Et pour faire face à la baisse de toutes ces taxes qui risquent de conduire cette entreprise à la mort, les membres de la délégation syndicale de cette entreprise ont décidé de se référer à l’arbitrage du magistrat suprême, seule autorité habilitée à mettre fin à cette situation qui touche directement le fonctionnement de l’entreprise et la vie de ses nombreux travailleurs. Raison pour laquelle ils ont adressé un mémo au chef de l’Etat, dans lequel ils indiquent que le CEEC se trouve dans un état d’insuffisance financière dans le cadre de ses missions relatives au contrôle et à la certification des matières précieuses et semi-précieuses.

            Dans ce mémo, véritable cri de détresse, la délégation syndicale appelle le chef de l’Etat à l’arbitrage et à une implication directe dans cette situation de crise non habituelle qui risque de conduire le CEEC dans un état de catastrophe, alors que cette entreprise émane de l’œuvre du président lui-même depuis sa création en mai 2001.

            Il est indiqué que l’entreprise est victime de certaines décisions arbitraires non conformes à la loi de la part de certaines autorités. Ces décisions, comme il faudrait le déplorer, compromettent la bonne marche de l’entreprise et réduisent ses droits réservés à son fonctionnement.

            Aussi le mémo signale qu’en 1984, il avait été reconnu au CEEC le droit de percevoir la taxe de 2 % sur les sociétés industrielles, comme frais d’expertise et d’analyse de la valeur des substances minérales. Et contrairement à ce qui lui avait été reconnu, depuis un temps, ladite taxe a été réduite à 1% sur décision du gouvernement et sur proposition de certains de ses membres.

            A ce sujet, les syndicalistes se demandent comment des droits reconnus à une société instituée sur base d’un décret présidentiel pourraient-ils être diminués sur base d’une simple décision inférieure qui émane de la tutelle.

En outre, le document fait état de la prétendue taxe sur les sociétés industrielles réduite à 1 % et qui n’avait plus été perçue depuis 5mois par le CEEC. D’où, une question se pose : où sont allées ces recettes ?

            Le mémo déplore également la perception de la taxe de rétrocession de 30 % par le gouvernement provincial du Katanga, alors que le gouvernement central perçoit déjà 50 % dans le cadre de la redevance minière gérée par le guichet unique pour les recettes générées par la province du Katanga.

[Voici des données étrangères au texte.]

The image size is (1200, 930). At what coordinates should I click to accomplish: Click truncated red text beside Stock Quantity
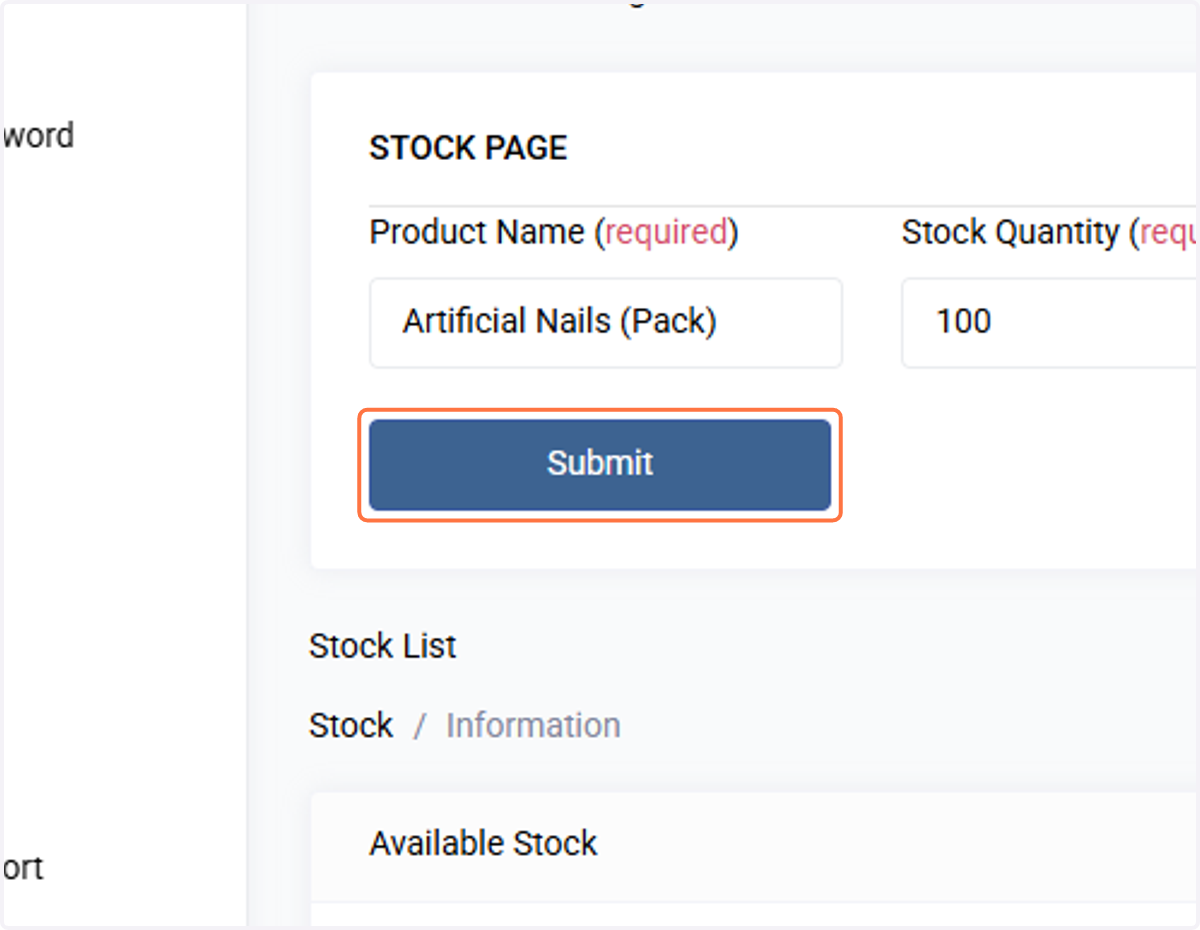pyautogui.click(x=1169, y=232)
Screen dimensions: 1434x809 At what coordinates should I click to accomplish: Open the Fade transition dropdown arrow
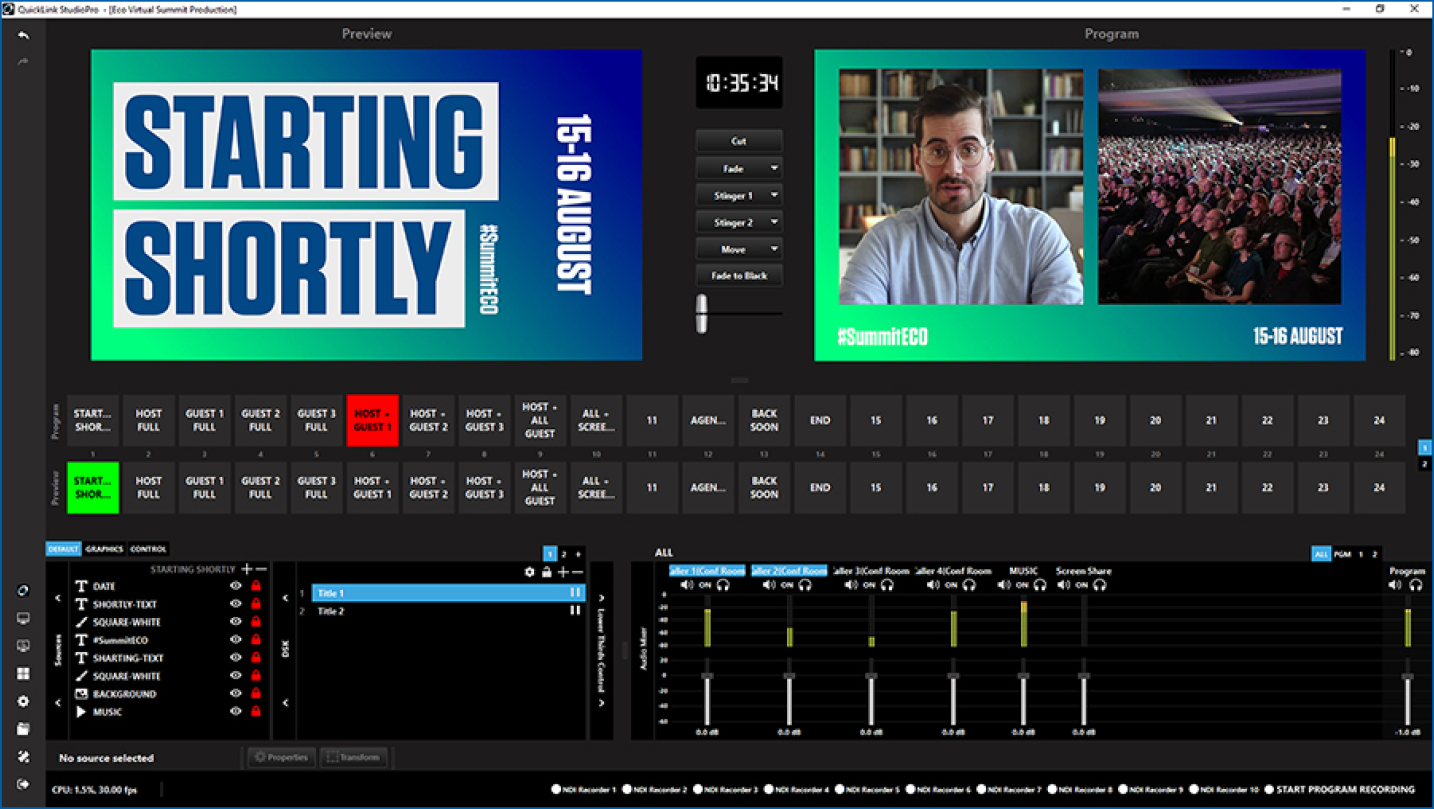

            En conclusion, les syndicalistes invitent le chef de l’Etat à agir le plus vite possible pour décanter cette situation qui prend de plus en plus de l’ampleur et qui risque d’emmener l’entreprise à la faillite, à travers un déblocage de tous les frais et droits reconnus exclusivement au CEEC, afin de lui éviter de sombrer davantage et disparaitre.